From: Skybuck Flying on 4 Jan 2010 22:02 However I might have overlooked something when it comes to "sign"... It could also return "NaN"... that would be a nasty bug that could suddenly blow up in ones face far down the road ;) I saw somebody else mention this and took care of it somehow with some complex formula... etc... Hmm... I wonder if NaN will truely be problematic... it might be since the textures don't care with kind of floating point values it are... for them it's just a bunch of bits ;) Bye, Skybuck.

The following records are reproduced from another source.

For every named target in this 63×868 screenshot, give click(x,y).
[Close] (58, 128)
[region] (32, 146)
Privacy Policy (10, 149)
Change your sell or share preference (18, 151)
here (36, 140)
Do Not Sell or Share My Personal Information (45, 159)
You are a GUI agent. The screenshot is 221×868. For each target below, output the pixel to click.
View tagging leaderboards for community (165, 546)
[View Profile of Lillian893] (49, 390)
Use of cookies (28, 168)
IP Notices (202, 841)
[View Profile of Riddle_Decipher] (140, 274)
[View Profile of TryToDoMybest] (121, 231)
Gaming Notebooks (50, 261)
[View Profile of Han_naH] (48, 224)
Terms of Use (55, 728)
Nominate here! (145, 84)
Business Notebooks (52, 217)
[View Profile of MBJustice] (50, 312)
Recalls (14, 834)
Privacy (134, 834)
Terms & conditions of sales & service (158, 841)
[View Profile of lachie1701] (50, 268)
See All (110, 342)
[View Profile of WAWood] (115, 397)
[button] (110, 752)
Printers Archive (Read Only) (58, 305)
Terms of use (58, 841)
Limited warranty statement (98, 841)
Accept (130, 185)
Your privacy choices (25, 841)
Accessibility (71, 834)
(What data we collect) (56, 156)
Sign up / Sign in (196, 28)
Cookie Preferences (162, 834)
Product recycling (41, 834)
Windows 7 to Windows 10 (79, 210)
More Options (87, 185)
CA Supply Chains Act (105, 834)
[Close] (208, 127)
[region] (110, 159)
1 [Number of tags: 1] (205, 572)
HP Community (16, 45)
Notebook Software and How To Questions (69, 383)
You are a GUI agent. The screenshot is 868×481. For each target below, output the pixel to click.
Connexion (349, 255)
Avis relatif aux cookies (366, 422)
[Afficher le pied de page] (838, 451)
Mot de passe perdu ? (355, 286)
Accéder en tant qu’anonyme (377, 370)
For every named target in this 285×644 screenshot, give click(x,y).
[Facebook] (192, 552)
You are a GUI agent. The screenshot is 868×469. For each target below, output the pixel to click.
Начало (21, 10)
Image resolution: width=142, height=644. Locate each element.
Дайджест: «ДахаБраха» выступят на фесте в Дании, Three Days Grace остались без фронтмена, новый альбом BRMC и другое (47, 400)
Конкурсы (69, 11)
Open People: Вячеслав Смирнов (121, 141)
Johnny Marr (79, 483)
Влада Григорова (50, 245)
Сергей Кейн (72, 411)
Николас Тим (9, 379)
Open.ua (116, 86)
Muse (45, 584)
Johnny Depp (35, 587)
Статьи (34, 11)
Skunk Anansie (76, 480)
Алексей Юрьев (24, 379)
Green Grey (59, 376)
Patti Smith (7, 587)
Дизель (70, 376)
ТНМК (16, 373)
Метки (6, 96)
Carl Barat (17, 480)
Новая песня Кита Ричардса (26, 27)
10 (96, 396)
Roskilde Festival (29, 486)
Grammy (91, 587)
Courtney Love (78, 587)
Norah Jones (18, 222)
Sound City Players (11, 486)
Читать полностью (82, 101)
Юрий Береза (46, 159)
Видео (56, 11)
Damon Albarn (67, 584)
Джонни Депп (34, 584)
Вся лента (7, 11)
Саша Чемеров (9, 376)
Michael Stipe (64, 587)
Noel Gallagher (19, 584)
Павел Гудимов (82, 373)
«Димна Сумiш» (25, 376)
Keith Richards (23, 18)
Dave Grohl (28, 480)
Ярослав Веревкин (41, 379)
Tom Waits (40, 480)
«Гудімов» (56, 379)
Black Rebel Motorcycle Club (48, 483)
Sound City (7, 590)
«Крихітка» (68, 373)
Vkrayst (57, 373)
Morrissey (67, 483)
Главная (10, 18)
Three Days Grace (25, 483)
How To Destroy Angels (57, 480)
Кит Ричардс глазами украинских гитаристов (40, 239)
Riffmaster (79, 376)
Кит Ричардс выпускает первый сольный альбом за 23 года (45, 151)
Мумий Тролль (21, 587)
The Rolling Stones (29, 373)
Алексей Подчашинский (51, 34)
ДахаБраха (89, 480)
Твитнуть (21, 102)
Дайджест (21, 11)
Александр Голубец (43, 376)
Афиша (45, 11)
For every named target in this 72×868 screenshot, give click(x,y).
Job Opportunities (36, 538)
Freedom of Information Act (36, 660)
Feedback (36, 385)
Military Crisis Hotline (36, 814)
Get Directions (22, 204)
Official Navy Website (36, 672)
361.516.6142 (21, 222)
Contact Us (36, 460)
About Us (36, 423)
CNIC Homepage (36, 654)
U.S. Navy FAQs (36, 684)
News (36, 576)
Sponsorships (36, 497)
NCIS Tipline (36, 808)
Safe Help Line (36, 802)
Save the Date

From: Skybuck Flying on 4 Jan 2010 22:07 No, this link mentions NaN is part of the exponential... and not the sign: http://en.wikipedia.org/wiki/NaN The comment (4) in the CG manual was probably referring to something else: CG Manual: "sign" description: " DESCRIPTION Returns positive one, zero, or negative one for each of the components of x based on the component's sign. 1) Returns -1 component if the respective component of x is negative. 2) Returns 0 component if the respective component of x is zero. 3) Returns 1 component if the respective component of x is positive. 4) Ideally, NaN returns NaN. " Bye, Skybuck.